There has always been an approval process for Chrome extensions. If you do a single web search for “chrome web store review process,” you will find a developer article from Google about it. The article ends with a recommendation for people to try out Firefox if they want fully functional content blockers, or they can try paying for AdGuard’s premium subscription, which promises to block YouTube ads. You know what else will turn off YouTube ads for a monthly cost? YouTube Premium.
I can go on and on here with other examples, but you get the idea.
This might come across as me defending Google, but to be clear, I’m not a huge fan of the company. I do think the Chrome browser is a legitimate monopoly over the web as we know it, and there are a few examples of Google using that power in a way that only benefits its own products and services. It’s absolutely a conflict of interest for the same group to own the most popular web browser, sell computers (Chromebooks) that can only use that browser and nothing else, control most online advertising, and run one of the largest video sharing platforms. The relationship between all those parts should be scrutinized, like with the current antitrust case in the US.
I honestly cannot think of another recent situation where so many tech news outlets and enthusiasts are just not checking basic information, which is why I’m still talking about this. Worse, all the bad reporting gets repeated and reposted all over social media, because it reinforces the incredibly popular world view that Google is evil.

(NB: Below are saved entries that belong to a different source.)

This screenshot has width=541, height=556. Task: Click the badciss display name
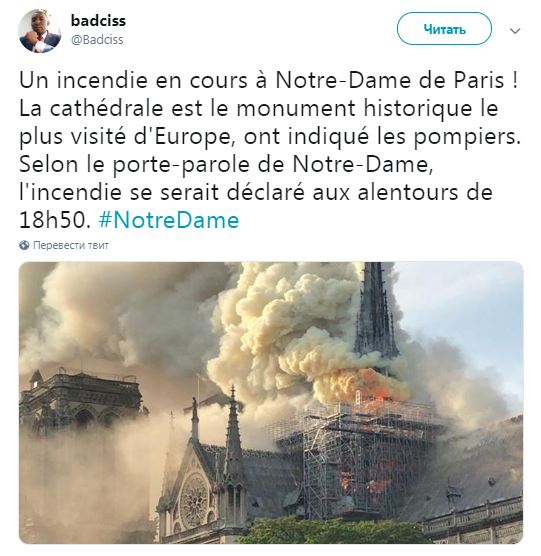coord(98,21)
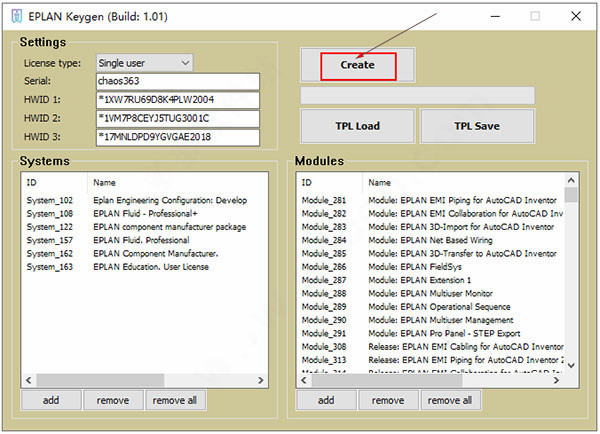Click the remove button under Modules
This screenshot has height=434, width=600.
click(x=387, y=400)
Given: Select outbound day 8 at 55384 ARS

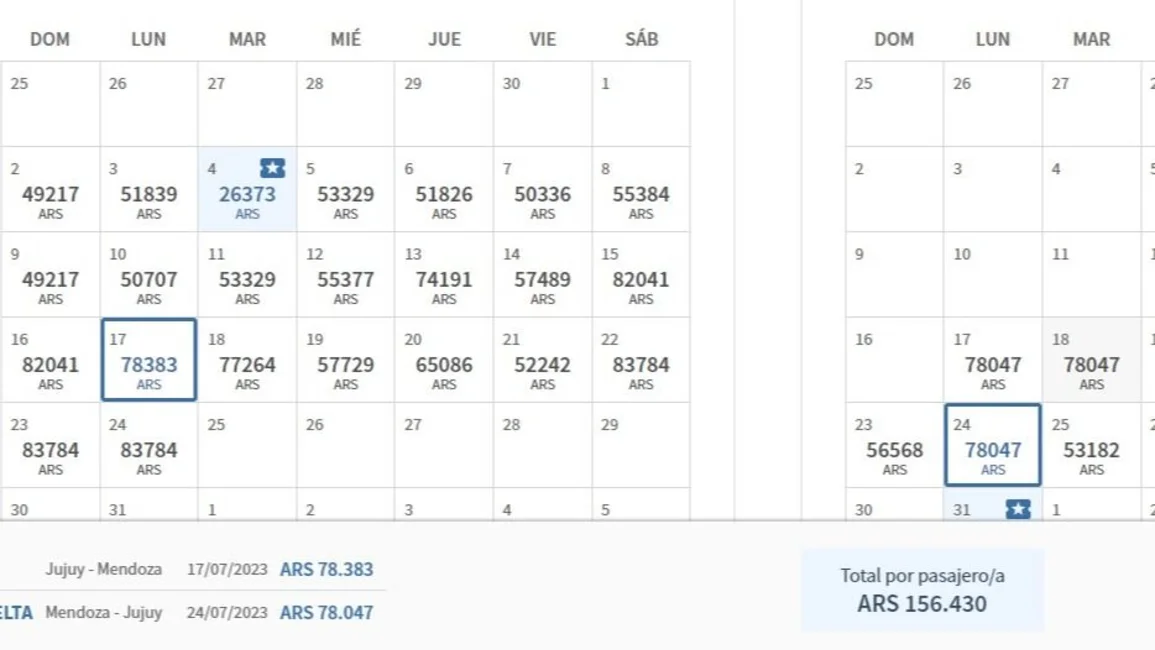Looking at the screenshot, I should click(641, 189).
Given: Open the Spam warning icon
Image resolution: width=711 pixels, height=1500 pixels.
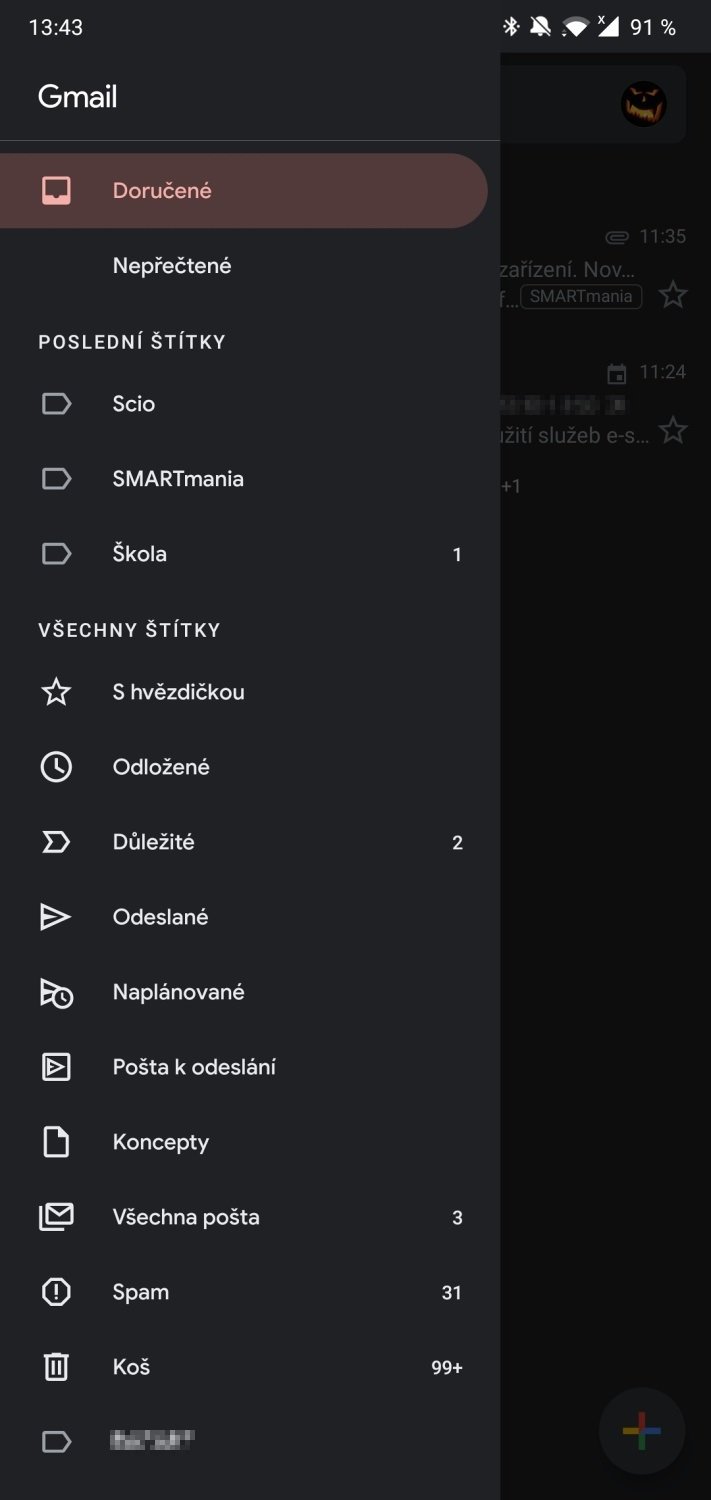Looking at the screenshot, I should pos(56,1292).
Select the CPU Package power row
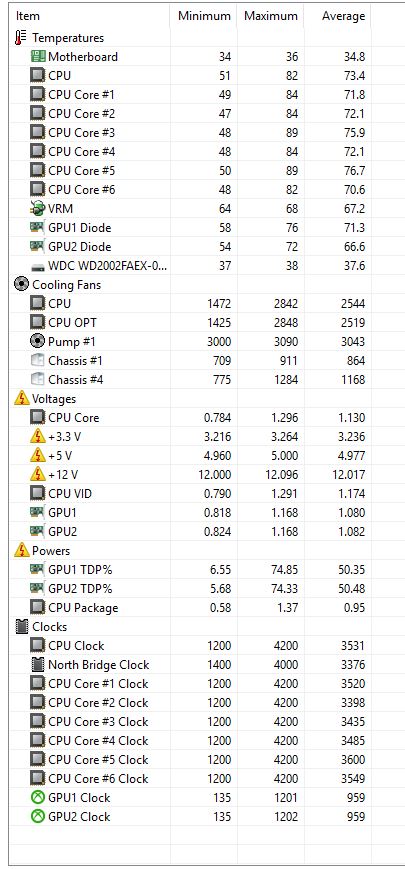Screen dimensions: 405x869 click(190, 607)
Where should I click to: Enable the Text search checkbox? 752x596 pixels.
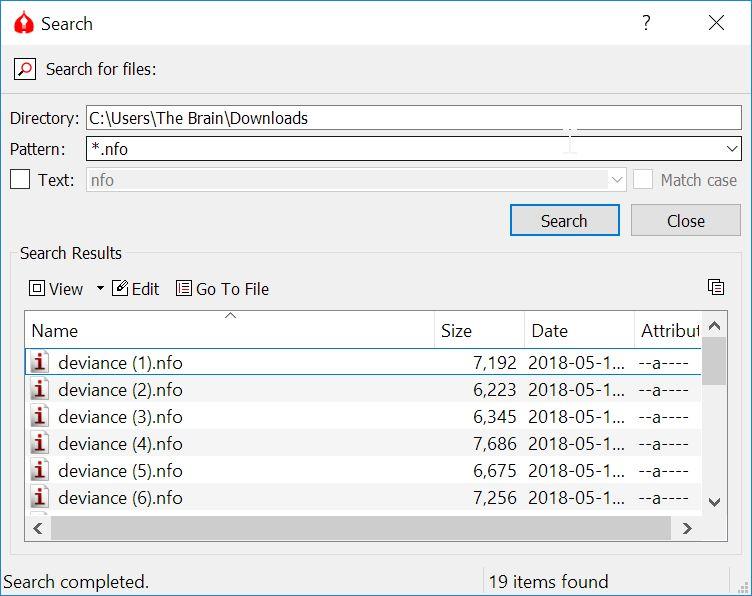pyautogui.click(x=20, y=180)
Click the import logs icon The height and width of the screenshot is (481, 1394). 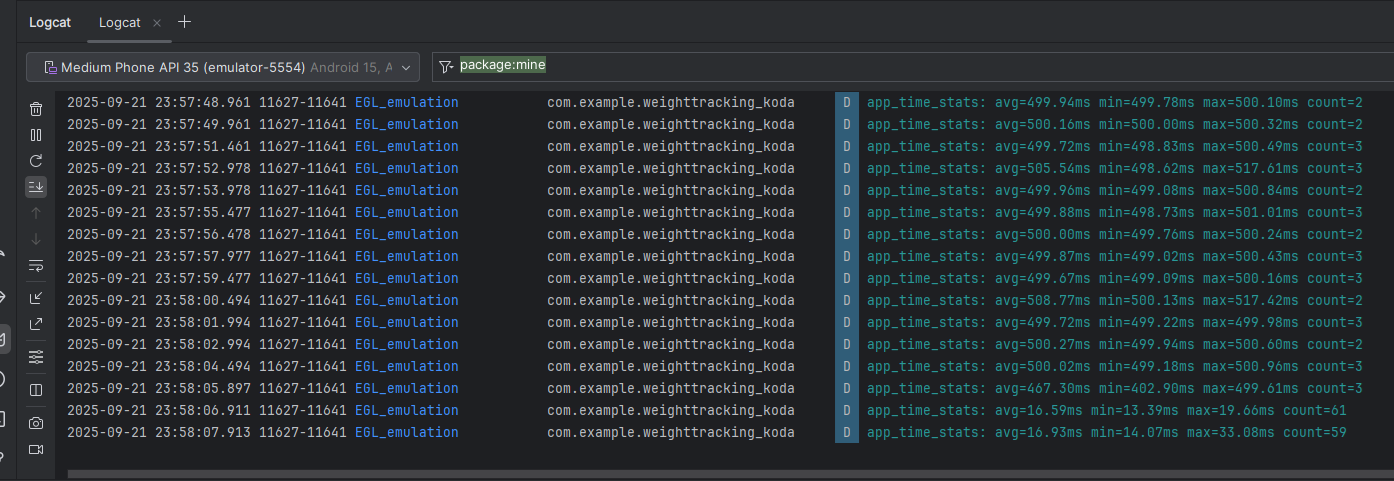(36, 298)
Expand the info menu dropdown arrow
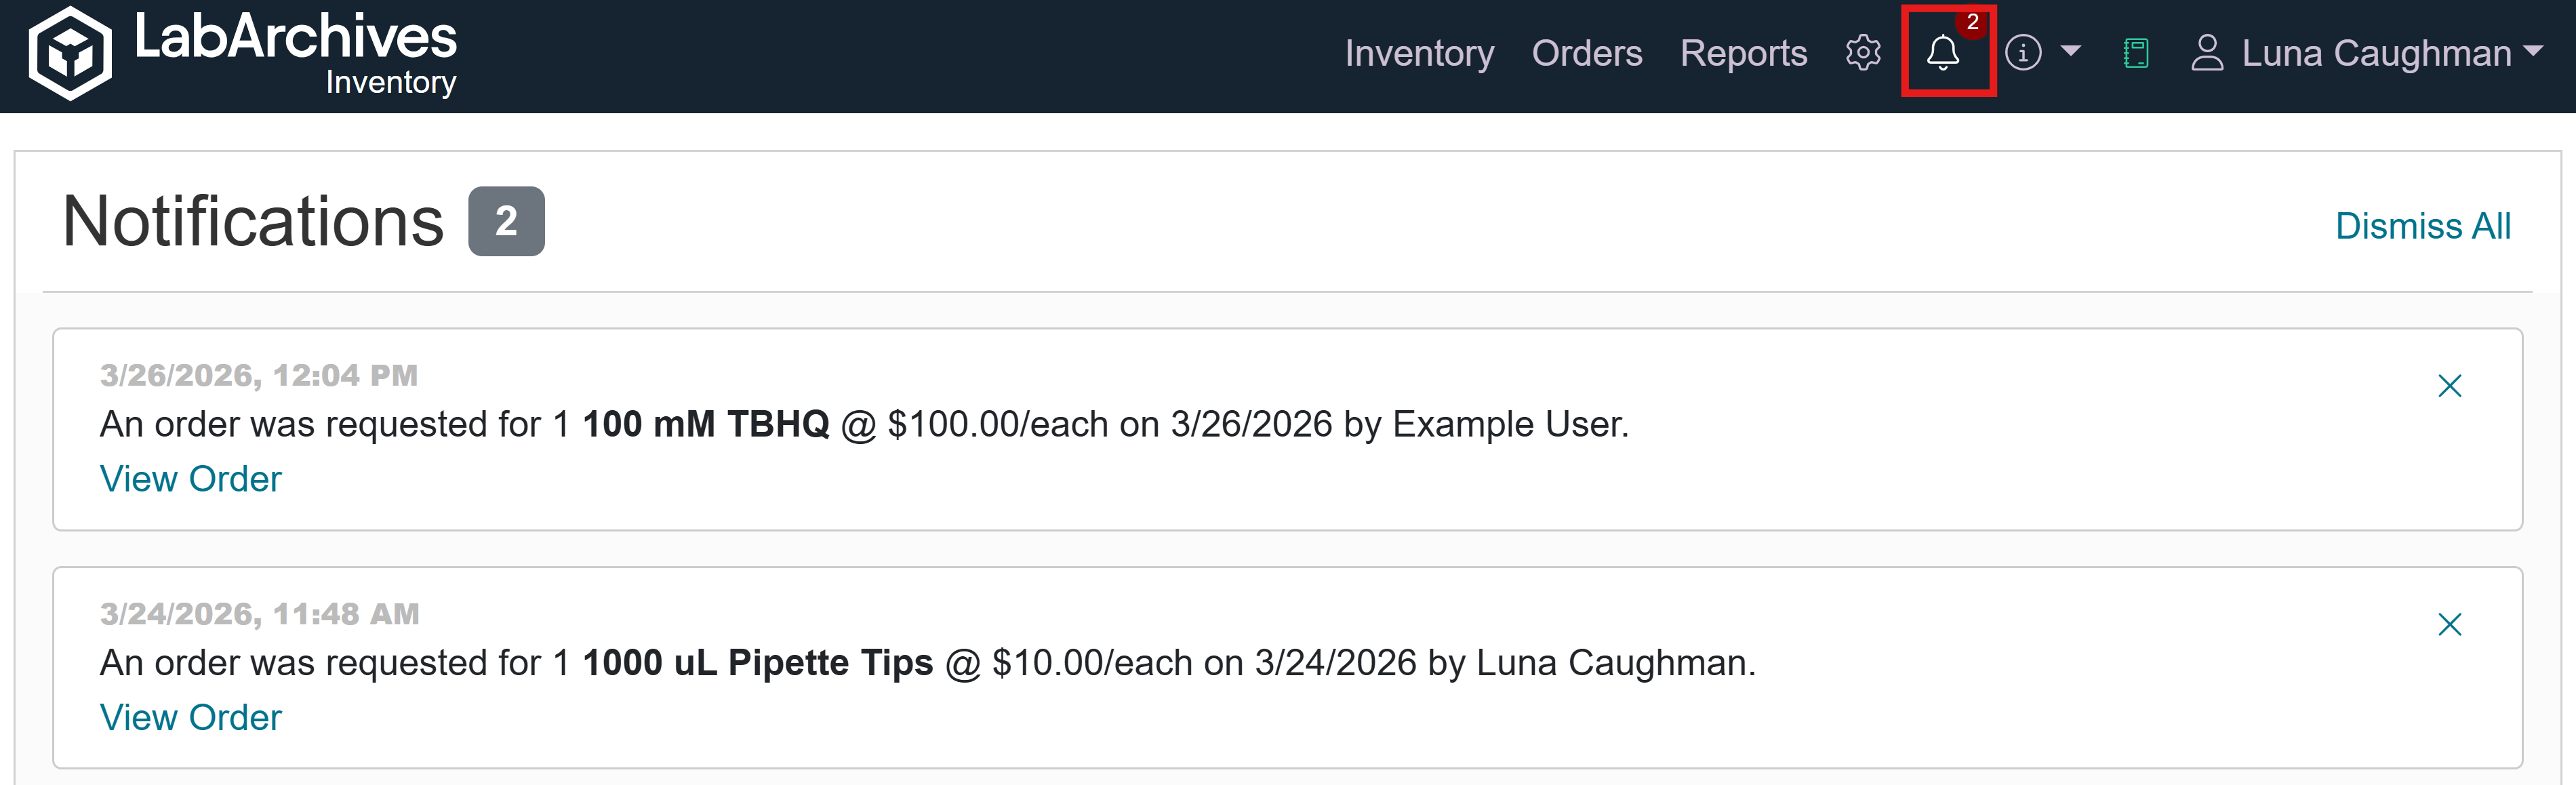This screenshot has height=785, width=2576. (2071, 51)
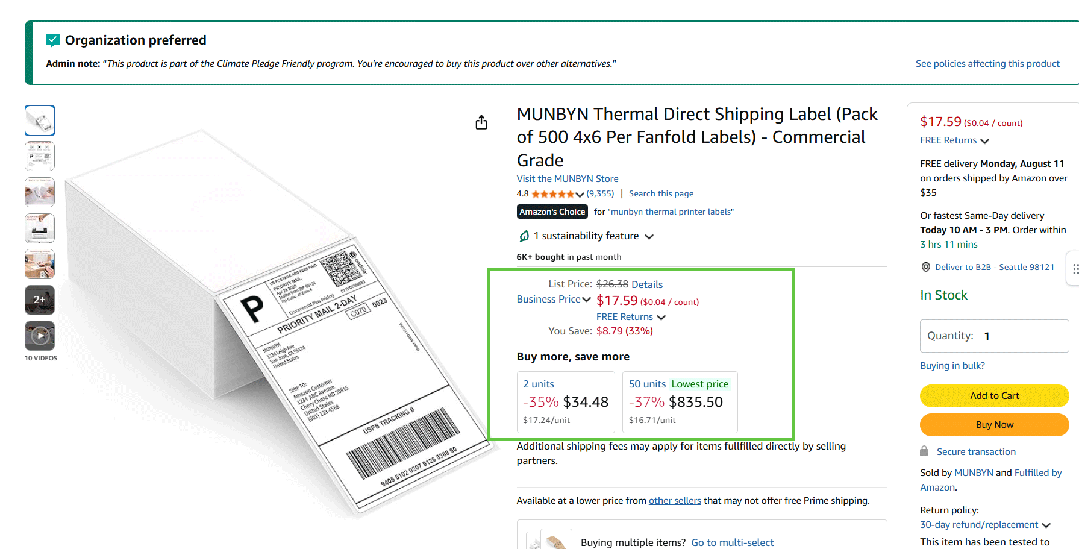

I don’t intend for this to be a criticism of specific writers. I’ve been in the tech journalism industry for over seven years, and I’m fully aware that most people in this space are underpaid and overworked. Also, we’re all humans who mess up sometimes, and that’s okay.
The changes to Chrome extensions are pretty technical, most people don’t like online ads, and a lot of tech journalists are not software developers or have the time to check every detail. Those factors, combined with some of the companies behind ad blockers looking for free advertising in news coverage, had turned this entire discourse into a complete mess.